*Aim of the exercise*. Go through the listing and state how many lines hold the string "agent". Nothing else is needed.

══════════

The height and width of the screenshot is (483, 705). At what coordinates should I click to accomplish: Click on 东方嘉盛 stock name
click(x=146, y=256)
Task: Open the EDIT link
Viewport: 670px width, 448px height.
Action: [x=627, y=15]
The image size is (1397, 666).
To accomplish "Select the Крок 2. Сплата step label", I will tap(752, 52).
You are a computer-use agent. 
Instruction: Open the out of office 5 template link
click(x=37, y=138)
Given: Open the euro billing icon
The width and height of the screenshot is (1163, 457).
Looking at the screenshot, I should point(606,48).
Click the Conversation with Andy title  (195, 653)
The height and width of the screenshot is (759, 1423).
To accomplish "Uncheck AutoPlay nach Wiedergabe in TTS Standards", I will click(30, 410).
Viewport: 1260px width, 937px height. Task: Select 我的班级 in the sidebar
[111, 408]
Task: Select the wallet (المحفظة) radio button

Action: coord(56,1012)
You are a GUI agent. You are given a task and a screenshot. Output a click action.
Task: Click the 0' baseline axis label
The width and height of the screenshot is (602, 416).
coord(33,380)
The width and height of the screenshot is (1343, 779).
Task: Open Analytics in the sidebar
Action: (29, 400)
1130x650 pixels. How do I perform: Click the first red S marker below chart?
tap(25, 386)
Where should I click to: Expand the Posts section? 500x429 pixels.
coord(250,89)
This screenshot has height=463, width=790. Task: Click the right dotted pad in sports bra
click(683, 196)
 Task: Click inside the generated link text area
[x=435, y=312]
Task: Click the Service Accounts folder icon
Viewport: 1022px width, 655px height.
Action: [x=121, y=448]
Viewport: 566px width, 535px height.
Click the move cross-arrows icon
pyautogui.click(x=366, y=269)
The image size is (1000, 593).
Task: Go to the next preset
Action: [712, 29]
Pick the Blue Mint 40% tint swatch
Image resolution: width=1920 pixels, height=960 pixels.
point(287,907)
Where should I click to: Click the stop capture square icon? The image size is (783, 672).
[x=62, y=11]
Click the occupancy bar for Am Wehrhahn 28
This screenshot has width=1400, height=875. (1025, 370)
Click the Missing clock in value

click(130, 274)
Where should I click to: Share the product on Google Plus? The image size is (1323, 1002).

══════════

*Reply to the exercise*. 2